Jesus said “Think not that I am come to send peace on earth: I came not to send peace, but a sword” (Matthew 10:34). It is true that Jesus is the Prince of Peace (Is. 9:6). And it is true that He is our peace (Eph. 2:14-15). He came so that we might have peace with God through Himself (Rom. 5:1). Yet there is never really a true peace until there is first a complete and total victory over the enemy (cf. Matt. 12:29). As Alexander Campbell observed, “Hence the Prince of Peace never sheathed the sword of the Spirit while he lived. He drew it on the banks of the Jordan and threw the scabbard away” (“Religious Controversy,” Millennial Harbinger, 1830).
The apostle Paul said we are engaged in a war but it is not a war after the flesh, that is, not a physical war with material weapons (II Cor. 10:3). But it is a war, nevertheless. It is a spiritual war. Since the beginning of time, satan has attempted to lead a rebellion against the God of heaven. Down through the ages, beginning with Adam and Eve, he has enlisted men in this battle, most of whom unwittingly joined his ranks. The god of this world has beguiled people into being a friend of this world, which makes them the enemy of God (James 4:4).
Paul described his work as an apostle as pulling down strong holds, casting down imaginations, and every high thing that exalts itself against the knowledge of God and bringing into captivity every thought to the obedience of Christ (II Cor. 10:4,5). These things are much harder than taking up a sword and trying to remove an enemy from a geographical territory. We are trying to remove sinful, rebellious thoughts from people’s minds and replace them with obedient, righteous thoughts (I Peter 4:1; Phil. 2:5; etc.).
As Christians, we also fight the good fight of faith (I Tim. 6:12; II Tim. 4:7). In order to fight this fight to win, we must array ourselves with the appropriate armor. When David went out to fight Goliath, he could not wear Saul’s armor, for he had not proved them (I Sam. 17:39). In order to win this battle, we must put on proven armor, the whole armor of God (Eph. 6:13). That is, our loins girt about with truth, having on the breastplate of righteousness; our feet shod with the preparation of the gospel of peace; taking the shield of faith, and taking the helmet of salvation and, last but not least, the sword of the Spirit, which is the word of God (Ephesians 6:14-17). These are the weapons that win this war.

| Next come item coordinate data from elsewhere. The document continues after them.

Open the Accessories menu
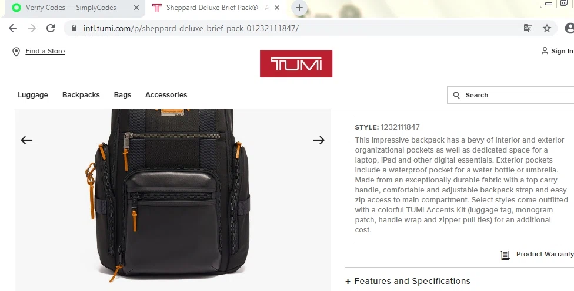This screenshot has height=291, width=574. [166, 95]
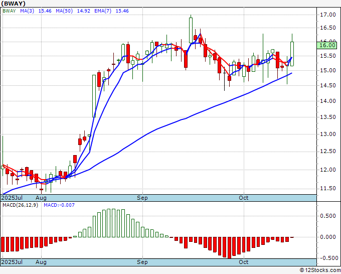Open the 12Stocks.com watermark link
This screenshot has height=274, width=341.
(x=320, y=270)
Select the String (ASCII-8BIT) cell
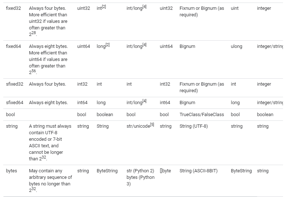Image resolution: width=287 pixels, height=197 pixels. coord(198,171)
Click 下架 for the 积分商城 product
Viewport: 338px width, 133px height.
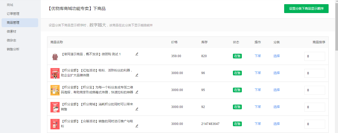(257, 107)
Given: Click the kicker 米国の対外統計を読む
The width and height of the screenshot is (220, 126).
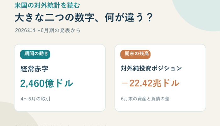Looking at the screenshot, I should [x=47, y=5].
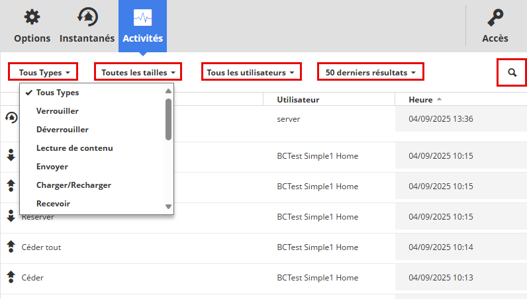Viewport: 527px width, 299px height.
Task: Expand the Toutes les tailles dropdown
Action: coord(138,72)
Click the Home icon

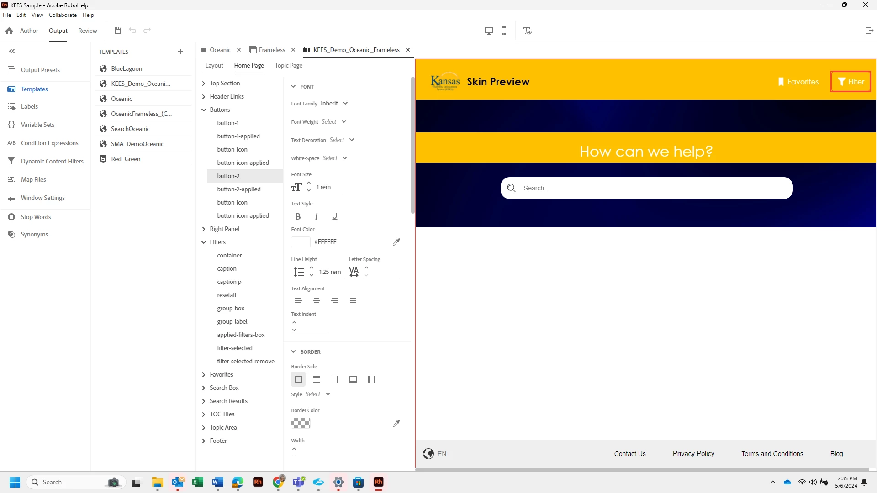pos(9,31)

Paul said this spiritual war involved casting down imaginations. In Noah’s day, man’s ability to imagine got him into serious trouble. “And GOD saw that the wickedness of man was great in the earth, and that every imagination of the thoughts of his heart was only evil continually” (Genesis 6:5). Man has, down through the centuries, devised every kind of sin imaginable. Paul said of the ancient world, that “when they knew God, they glorified him not as God, neither were thankful; but became vain in their imaginations, and their foolish heart was darkened. Professing themselves to be wise, they became fools” (Romans 1:21,22). Romans chapter one lists many of the horrendous sins that man has devised (Rom. 1:19-32). We fight to cast down these imaginations in ourselves and in others.
When God called Jeremiah to be a prophet to the nations (Jer. 1:5), He put His words in his mouth and said that he set him over the nations and kingdoms to “root out, and to pull down, and to destroy, and to throw down, to build, and to plant” (Jer. 1:10). This “pulling down” was accomplished by means of his words, inspired words, the word of God. Just as the Lord defeated the devil in the temptation with the word of God (Matt. 4:1-11), so we defeat the devil by the sword of the spirit, the word of God.
Not only did the Lord defeat satan with His words, He triumphed over and spoiled principalities and powers, and made a shew of them openly, through His cross (Col. 2:14,15). It had been prophesied even in the garden that the woman’s seed, Jesus (Gal. 4:4), would bruise the serpent’s head, that is, give it mortal wound (Gen. 3:15). Jesus came into this world for this purpose–to destroy the works of the devil (I John 3:8; cf. John 12:31; 16:11; Heb. 2:14,15).
One of the great scenes in all the Bible is found in the book of Revelation. In chapter twelve we have a scene of a great battle and though satan attacks the Lord’s church, he is defeated, unable to prevail, cast out and cast down (Rev. 12:1-10). In chapter twenty, the devil, though he persecuted the camp of the saints, the church, is cast into the lake which burns with fire and brimstone (Rev. 20:19-21). The good news is, we know who wins this one. All we need to decide now is for which side do we fight.